The Arch of Galerius in Thessaloniki, also known as Camara, is, together with the White Tower, the most characteristic monument in Thessaloniki. It is located in Egnatia, in the centre of the city.

The arch was erected during the Roman “Tetrarchy” period (beginning of the 4th century AD) and is the western structure of a gateway that was made of arches and arcs. It was built in honour of the Roman Emperor Galerius to mark his triumphant return to Thessaloniki (around 306 AD) after defeating the Persians.


The Rotunda of Agios Georgios or (in English) the Rotunda of St. George is one of the oldest and most imposing monuments in Thessaloniki.

It was part of a large complex that included the palace, an octagonal building and the Hippodrome, built by Caesar Galerius in the first Tetrarchy (around 300 AD), when he established Thessaloniki as his base.

The cylindrical structure was built in the 4th century AD on the orders of Galerius, who was thought to have intended it to be his mausoleum. It never served for this purpose, since Galerius died and was buried far away from Thessaloniki.

The temple was then converted into a Christian church and was possibly used as a Martyria, a place where the relics of the saints are worshipped. This theory is supported by both the circular form of the building and the images of saints depicted on the mosaics throughout the dome.


The castles and the walls of Thessaloniki were created in ancient times, as it was necessary to fortify the city. It is believed that they date back to the founding of the city. The castles took their final form during the time of Theodosius the Great (379-395).


Aristotelous Square in Thessaloniki is the only part of the city where the urban plan of French architect Ernst Hébrard was implemented.

Aristotelous square was built in 1917, after the fire that destroyed the city and the establishment of the “Thessaloniki New Plan International Commission”, chaired by Hébrard. The Commission undertook the reconstruction of Thessaloniki, an ambitious plan, which unfortunately fell short because of major ownership interests. Aristotelous Square is a typical combination of Byzantine style and Western architecture.

The two landmark buildings in the square, “Olympion” and “Electra” were built in the 50s and 60s respectively, just as Aristotelous was undergoing works to achieve its final form in 1960. Today, Aristotelous Square is lined with different kinds of shops, banks, jewellery shops and several café bars and hotels.


The Modiano Market in the centre of Thessaloniki is a social gathering place. It was named after Eli Modiano, the architect that built it in 1908. The architect’s family actually financed the project. Today, this building complex houses the city’s meat market.

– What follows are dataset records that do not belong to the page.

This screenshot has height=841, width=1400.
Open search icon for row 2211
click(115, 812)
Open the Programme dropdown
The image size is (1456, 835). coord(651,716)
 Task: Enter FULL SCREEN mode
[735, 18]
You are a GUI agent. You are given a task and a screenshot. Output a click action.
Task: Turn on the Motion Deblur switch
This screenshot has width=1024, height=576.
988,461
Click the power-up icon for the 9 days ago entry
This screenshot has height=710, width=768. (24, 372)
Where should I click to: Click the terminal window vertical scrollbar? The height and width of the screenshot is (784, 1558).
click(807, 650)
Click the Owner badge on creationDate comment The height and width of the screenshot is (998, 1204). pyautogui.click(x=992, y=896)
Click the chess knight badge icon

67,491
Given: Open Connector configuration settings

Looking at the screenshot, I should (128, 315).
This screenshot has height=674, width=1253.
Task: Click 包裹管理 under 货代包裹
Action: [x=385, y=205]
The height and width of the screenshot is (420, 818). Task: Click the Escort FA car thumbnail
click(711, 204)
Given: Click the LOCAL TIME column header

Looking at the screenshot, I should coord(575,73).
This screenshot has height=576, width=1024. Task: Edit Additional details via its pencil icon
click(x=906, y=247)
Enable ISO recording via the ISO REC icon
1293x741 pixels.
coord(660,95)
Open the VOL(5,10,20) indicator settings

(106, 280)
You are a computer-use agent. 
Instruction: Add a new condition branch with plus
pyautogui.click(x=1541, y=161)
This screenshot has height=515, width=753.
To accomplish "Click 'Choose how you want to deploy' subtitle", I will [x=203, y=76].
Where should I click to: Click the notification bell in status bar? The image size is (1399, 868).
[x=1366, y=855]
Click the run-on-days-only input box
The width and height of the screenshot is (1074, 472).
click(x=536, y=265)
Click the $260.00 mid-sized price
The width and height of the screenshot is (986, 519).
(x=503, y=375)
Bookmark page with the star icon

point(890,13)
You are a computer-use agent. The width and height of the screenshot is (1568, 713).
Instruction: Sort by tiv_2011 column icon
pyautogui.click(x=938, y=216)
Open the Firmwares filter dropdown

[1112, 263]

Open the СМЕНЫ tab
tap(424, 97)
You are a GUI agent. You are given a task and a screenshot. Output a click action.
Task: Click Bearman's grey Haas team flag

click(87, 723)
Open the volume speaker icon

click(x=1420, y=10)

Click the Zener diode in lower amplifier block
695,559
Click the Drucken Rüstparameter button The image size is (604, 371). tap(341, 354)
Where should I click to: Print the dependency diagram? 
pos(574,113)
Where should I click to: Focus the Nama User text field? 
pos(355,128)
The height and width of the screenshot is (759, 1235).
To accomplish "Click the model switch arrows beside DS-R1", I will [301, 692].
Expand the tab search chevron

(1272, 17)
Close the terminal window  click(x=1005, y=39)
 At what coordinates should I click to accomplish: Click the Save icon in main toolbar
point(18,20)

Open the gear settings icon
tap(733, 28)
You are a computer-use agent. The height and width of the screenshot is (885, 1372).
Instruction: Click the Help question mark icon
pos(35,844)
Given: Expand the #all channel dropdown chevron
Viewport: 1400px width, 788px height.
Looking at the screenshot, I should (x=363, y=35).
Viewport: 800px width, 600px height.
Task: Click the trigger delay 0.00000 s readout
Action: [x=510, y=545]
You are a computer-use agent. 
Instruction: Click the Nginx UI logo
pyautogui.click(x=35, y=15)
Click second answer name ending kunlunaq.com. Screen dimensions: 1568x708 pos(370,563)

The space is big and packed daily with people during market hours. It consists of spaced shops, organized into longitudinal and intersecting runways. The shops are actually located according to their category (butcher's shops, fish shops, general trade and spice shops) but there are also taverns and other miscellaneous spots that contribute to the unique atmosphere. The market also has a perimetre loft.


The "Umbrellas" sculpture on Thessaloniki’s new sea front is a 13-metre high artistic creation, located near the hotel Macedonia Palace. The work was created by Georgios Zoggolopoulos (1903-2004).
 It is a poetic creation, which expresses the endless vitality of its creator. It is a pole of attraction for both residents and visitors and a popular photo opportunity spot. Depending on the season and the weather, it imbues a different image on the space and environment.

The "Umbrellas” sculpture was enthusiastically greeted by the residents of Venice, where it was presented at the 46th Biennale, to celebrate the institution’s 100-year anniversary.


The Thessaloniki International Fair, with the historical continuity and the role it has played for the past eight decades, is undeniably the country’s national exhibition pillar. Its policy targets mainly the support and promotion of Greek products and entrepreneurship, and as such, the development of the national economy, both on national and international levels.

Its vital role in the economic, social and cultural growth of the city and the wider region is well recognized.